» **Given information**
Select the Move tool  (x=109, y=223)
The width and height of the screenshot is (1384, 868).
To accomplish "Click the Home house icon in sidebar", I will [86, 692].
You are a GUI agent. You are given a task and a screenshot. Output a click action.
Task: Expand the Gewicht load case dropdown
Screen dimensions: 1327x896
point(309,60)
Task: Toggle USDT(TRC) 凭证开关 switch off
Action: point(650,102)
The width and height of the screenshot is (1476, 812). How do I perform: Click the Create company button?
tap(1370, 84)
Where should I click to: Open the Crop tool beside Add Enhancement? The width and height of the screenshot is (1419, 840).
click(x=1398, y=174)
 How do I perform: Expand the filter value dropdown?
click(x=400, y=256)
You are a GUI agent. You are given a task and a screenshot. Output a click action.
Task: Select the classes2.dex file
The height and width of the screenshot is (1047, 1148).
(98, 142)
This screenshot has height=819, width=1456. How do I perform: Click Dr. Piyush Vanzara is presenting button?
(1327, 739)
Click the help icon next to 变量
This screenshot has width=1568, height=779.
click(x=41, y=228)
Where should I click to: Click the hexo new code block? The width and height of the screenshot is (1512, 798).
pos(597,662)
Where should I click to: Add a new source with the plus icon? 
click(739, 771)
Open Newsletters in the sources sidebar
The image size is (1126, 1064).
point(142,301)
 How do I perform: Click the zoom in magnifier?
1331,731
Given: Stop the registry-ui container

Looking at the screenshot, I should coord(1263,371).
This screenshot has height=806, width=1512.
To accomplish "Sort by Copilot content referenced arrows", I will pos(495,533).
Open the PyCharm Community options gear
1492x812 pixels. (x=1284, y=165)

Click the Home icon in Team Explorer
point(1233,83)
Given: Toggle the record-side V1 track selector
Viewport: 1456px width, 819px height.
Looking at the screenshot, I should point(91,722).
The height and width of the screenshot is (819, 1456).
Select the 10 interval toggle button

» **Goal of the exercise**
Show all lines in the entries above where the string "sidebar" appears.

» **Exercise output**
To accomplish "Click the Home house icon in sidebar", I will [86, 692].
Open Newsletters in the sources sidebar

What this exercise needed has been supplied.